Web Browsers and Resolutions (97 links from 45 referring domains)
I believe the marketing team did some proper research on the pain areas of the people and came up with a topic—the right topic is just as essential as the content, in my opinion.
We also realised that without properly researching the solution and providing a succinct conclusion, it would be an abrupt piece of content. So we decided that the content should not only focus on the problems but also the solutions. And, since it was an infographic, we decided to focus mostly on statistics.
Marketing the content was another big piece of the puzzle, which our team did extremely well.

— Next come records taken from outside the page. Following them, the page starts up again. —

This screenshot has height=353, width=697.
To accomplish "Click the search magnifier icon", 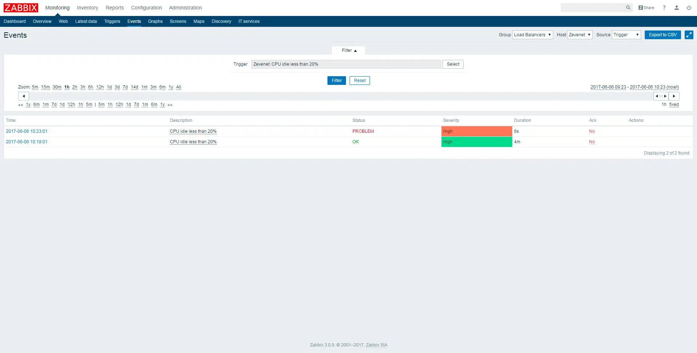I will point(628,8).
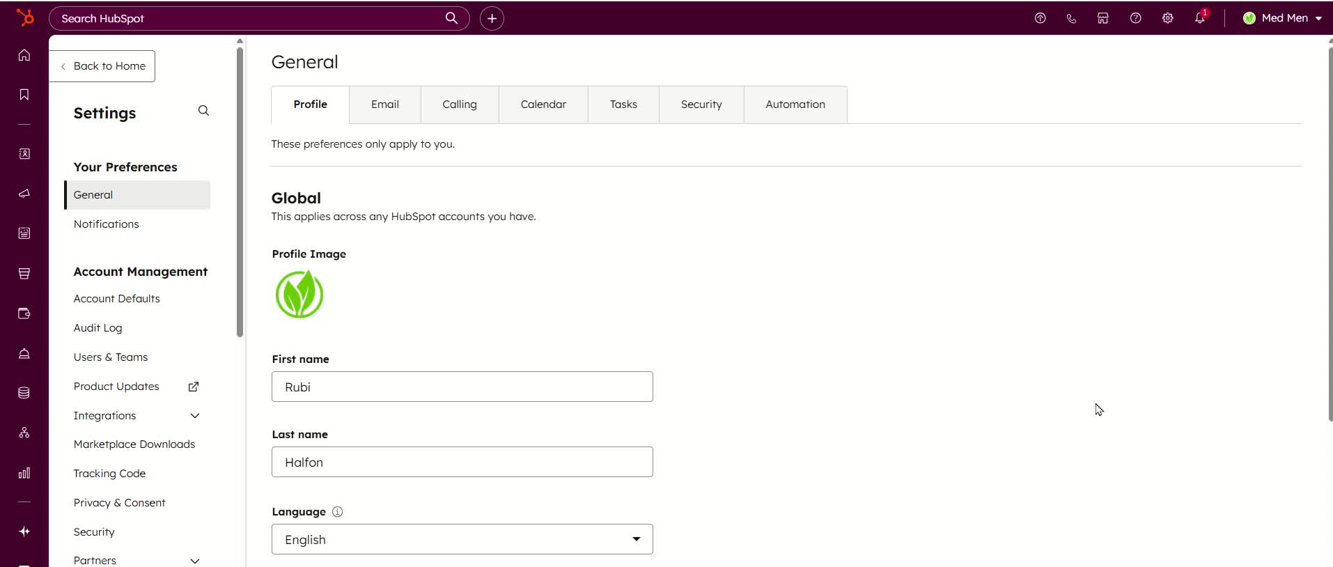Click the green leaf profile image
The height and width of the screenshot is (567, 1333).
[x=299, y=295]
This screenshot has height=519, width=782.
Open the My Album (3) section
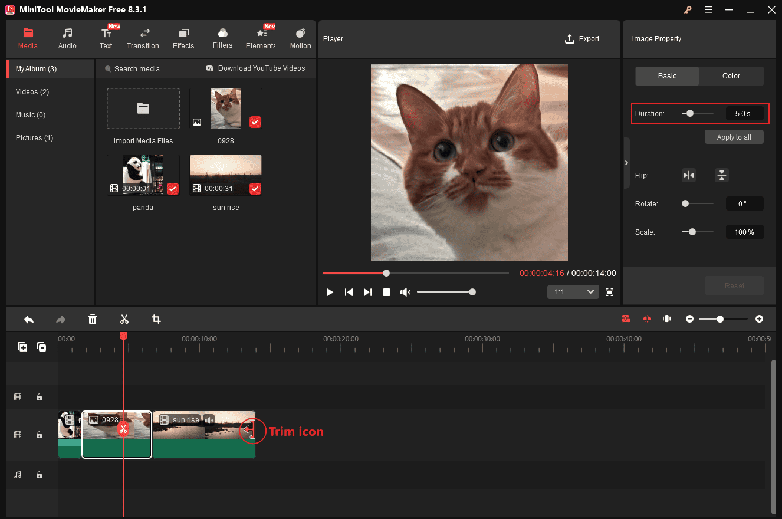[37, 68]
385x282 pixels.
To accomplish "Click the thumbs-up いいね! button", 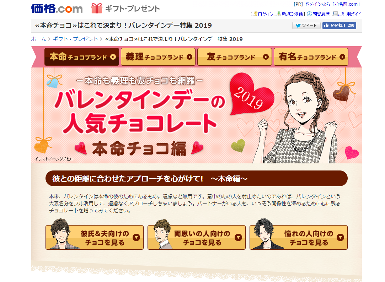I will pyautogui.click(x=339, y=25).
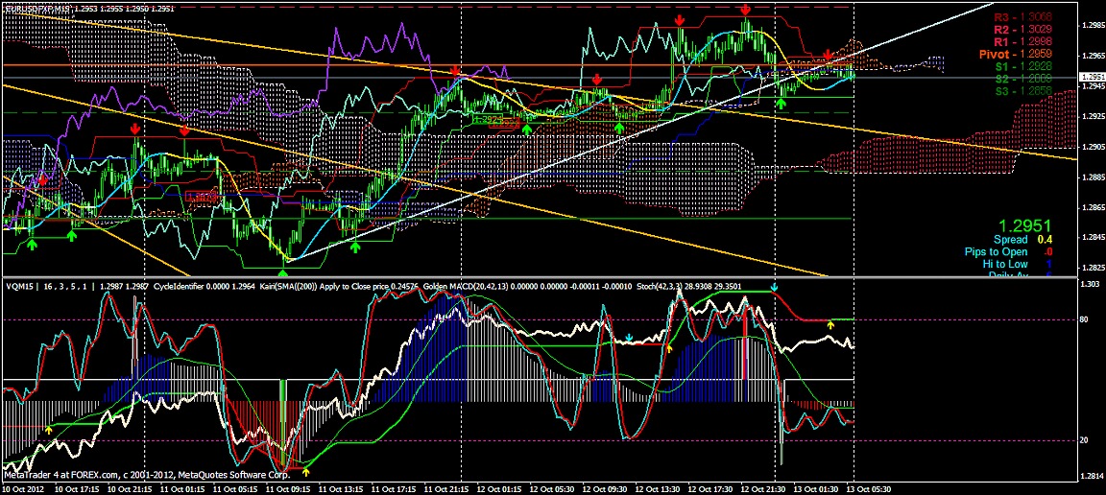Screen dimensions: 1106x495
Task: Select the leftmost green buy arrow on the price chart
Action: click(x=32, y=246)
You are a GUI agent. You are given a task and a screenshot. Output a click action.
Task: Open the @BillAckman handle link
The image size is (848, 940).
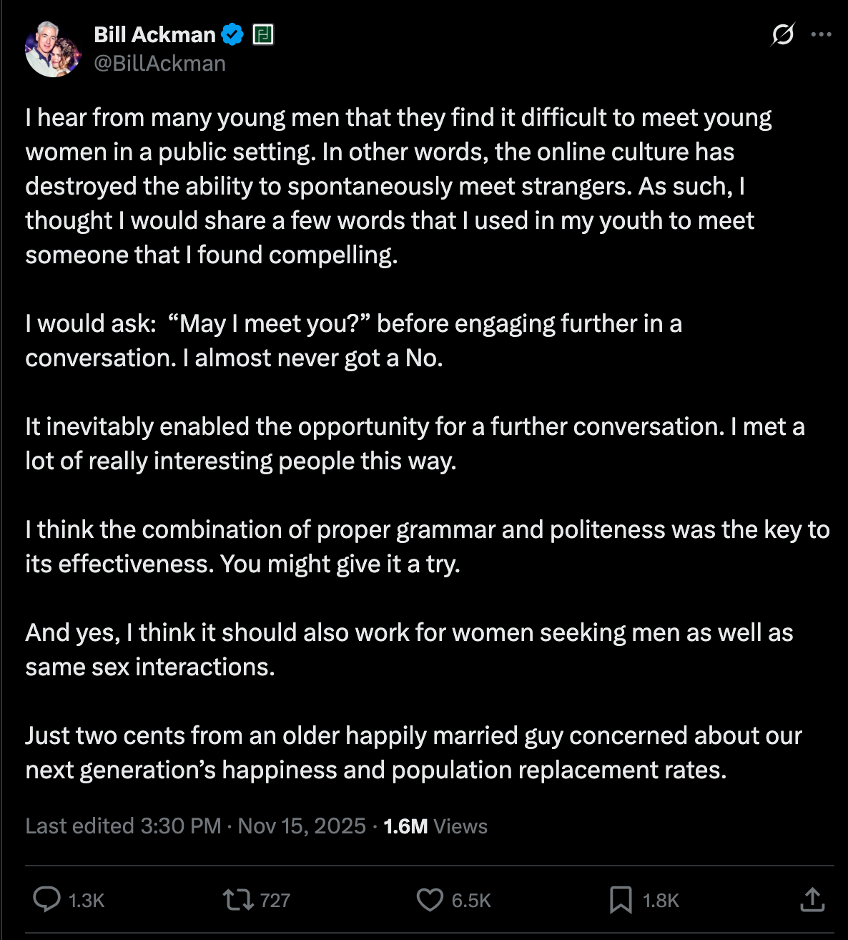(x=159, y=64)
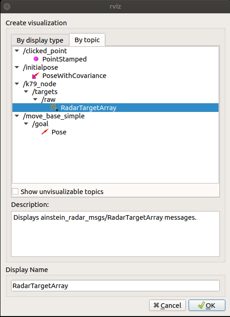Collapse the /clicked_point topic
230x317 pixels.
17,51
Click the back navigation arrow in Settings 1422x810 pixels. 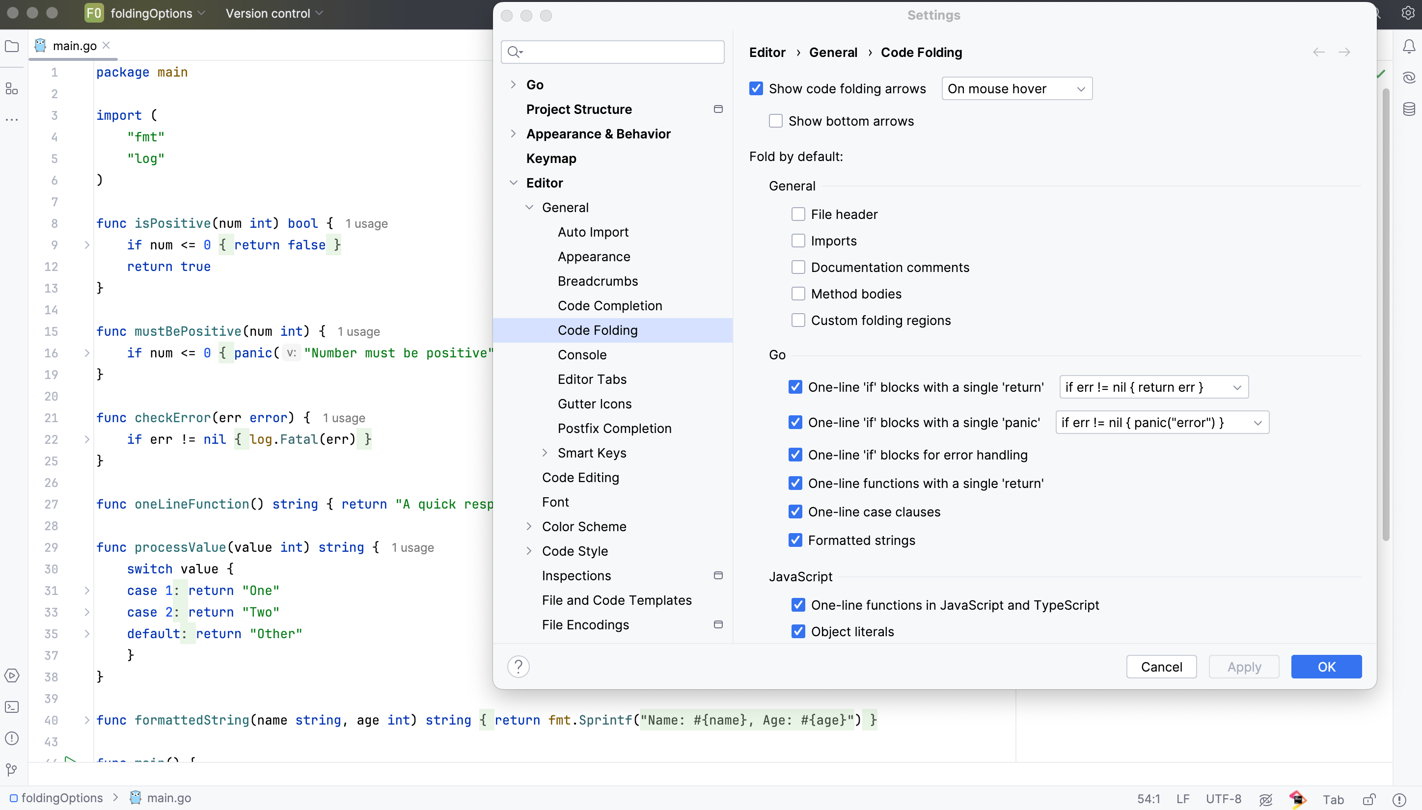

So, basically, I believe the success came down to a mix of these four things:
- Finding a common pain area and focussing on that for the topic;
- Getting the statistics right;
- Putting it all together in a brilliant (non‐boring) interactive design—this appeased and pleased the audience;
- Marketing the piece well and getting the word out to the right people.
OK; let’s wrap this up!
“Linkbait” is about more than just creating something unique or visually appealing.
In order for it to be a success (i.e. attract some links), you’ll need a combination of well‐crafted content, a well‐defined audience (that actually have the power to link to you), and a well‐executed promotional plan.
It doesn’t matter if you create the greatest piece of content in the world, you won’t get any links if people don’t know it exists.